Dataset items
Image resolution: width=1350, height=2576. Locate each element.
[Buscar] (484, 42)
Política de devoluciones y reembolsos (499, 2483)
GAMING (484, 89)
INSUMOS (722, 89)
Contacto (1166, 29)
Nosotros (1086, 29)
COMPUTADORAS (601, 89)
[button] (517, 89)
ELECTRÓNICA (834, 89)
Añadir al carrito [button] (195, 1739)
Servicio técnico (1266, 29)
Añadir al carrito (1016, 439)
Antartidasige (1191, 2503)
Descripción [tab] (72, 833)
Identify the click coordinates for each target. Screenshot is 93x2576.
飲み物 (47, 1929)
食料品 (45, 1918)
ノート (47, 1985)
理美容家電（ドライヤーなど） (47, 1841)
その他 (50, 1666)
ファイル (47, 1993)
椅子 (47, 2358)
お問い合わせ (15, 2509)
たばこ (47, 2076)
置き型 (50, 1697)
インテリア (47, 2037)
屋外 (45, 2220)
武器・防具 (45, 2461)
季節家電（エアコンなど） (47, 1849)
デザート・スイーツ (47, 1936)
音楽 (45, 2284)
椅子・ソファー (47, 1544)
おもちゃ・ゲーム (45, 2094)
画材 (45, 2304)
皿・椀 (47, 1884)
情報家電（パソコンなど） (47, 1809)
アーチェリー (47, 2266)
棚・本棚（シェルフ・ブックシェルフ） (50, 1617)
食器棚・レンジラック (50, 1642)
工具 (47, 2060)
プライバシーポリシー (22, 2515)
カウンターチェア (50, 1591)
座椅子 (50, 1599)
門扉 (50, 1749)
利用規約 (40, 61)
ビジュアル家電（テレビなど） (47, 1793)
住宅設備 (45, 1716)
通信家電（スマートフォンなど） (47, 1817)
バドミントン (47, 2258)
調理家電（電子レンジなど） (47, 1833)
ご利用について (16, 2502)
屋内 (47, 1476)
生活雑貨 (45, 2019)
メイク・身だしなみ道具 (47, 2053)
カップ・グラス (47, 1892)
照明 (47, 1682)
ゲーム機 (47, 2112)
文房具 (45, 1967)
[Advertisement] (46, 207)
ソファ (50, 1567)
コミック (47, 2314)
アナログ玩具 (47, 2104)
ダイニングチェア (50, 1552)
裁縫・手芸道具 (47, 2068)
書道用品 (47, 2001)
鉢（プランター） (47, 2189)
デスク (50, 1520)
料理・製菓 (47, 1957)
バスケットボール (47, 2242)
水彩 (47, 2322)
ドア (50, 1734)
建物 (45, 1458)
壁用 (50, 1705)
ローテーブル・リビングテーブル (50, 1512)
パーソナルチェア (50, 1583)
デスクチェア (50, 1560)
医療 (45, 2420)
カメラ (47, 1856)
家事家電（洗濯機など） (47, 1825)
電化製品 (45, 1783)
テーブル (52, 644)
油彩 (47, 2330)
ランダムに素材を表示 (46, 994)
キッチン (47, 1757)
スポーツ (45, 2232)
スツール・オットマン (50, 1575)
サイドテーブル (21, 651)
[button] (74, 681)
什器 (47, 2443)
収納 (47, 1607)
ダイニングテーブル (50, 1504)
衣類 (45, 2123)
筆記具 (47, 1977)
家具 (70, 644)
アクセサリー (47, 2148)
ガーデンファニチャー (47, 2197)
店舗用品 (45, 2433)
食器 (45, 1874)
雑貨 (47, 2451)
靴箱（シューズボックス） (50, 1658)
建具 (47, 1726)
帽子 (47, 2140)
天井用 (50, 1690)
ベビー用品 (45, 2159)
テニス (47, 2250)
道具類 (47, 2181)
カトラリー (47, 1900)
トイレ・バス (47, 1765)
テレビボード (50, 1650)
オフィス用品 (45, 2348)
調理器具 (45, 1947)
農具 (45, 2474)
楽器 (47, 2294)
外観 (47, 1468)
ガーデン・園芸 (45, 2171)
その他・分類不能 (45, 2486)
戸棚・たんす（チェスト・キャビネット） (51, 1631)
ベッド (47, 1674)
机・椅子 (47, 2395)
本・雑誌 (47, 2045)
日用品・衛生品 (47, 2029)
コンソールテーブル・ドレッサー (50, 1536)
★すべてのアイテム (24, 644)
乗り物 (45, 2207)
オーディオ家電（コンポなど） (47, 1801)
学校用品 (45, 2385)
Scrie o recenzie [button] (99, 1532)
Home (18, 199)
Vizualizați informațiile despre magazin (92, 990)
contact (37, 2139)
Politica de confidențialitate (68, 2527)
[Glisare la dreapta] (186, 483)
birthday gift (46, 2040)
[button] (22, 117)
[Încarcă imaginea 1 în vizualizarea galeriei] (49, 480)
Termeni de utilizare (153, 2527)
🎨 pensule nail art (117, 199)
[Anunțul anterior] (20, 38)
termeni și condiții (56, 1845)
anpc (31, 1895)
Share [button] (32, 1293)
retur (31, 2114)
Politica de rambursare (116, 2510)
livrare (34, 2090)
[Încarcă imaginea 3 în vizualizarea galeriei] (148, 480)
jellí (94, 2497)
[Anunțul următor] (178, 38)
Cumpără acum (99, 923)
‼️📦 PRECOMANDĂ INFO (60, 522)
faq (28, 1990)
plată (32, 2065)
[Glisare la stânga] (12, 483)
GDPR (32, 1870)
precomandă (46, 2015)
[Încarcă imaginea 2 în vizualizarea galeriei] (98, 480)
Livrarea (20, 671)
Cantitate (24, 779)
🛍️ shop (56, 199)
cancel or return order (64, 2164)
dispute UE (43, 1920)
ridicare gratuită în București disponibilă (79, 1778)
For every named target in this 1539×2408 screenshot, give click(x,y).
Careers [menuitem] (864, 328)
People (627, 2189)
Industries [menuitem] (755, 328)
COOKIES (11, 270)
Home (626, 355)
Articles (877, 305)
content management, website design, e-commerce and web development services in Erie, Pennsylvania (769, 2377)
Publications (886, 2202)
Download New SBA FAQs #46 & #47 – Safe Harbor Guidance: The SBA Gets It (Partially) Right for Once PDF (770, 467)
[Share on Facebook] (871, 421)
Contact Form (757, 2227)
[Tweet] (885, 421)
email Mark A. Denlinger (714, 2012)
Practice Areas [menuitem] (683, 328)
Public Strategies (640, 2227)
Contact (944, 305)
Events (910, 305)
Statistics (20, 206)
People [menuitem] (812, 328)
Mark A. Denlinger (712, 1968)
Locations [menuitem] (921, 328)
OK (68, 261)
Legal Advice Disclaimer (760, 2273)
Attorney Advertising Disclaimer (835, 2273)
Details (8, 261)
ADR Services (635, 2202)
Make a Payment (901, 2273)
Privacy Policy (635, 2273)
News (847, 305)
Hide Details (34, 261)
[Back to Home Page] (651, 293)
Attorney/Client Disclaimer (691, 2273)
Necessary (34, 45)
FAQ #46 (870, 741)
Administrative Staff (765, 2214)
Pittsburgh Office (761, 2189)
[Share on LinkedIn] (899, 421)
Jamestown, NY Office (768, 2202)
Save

## Exercise aim
All lines in the data above from the one with "サイドテーブル (21, 651)" through the one with "道具類 (47, 2181)" must be repeated exactly, and no others.

## Answer space
サイドテーブル (21, 651)
[button] (74, 681)
什器 (47, 2443)
収納 (47, 1607)
ダイニングテーブル (50, 1504)
衣類 (45, 2123)
筆記具 (47, 1977)
家具 (70, 644)
アクセサリー (47, 2148)
ガーデンファニチャー (47, 2197)
店舗用品 (45, 2433)
食器 (45, 1874)
雑貨 (47, 2451)
靴箱（シューズボックス） (50, 1658)
建具 (47, 1726)
帽子 (47, 2140)
天井用 (50, 1690)
ベビー用品 (45, 2159)
テニス (47, 2250)
道具類 (47, 2181)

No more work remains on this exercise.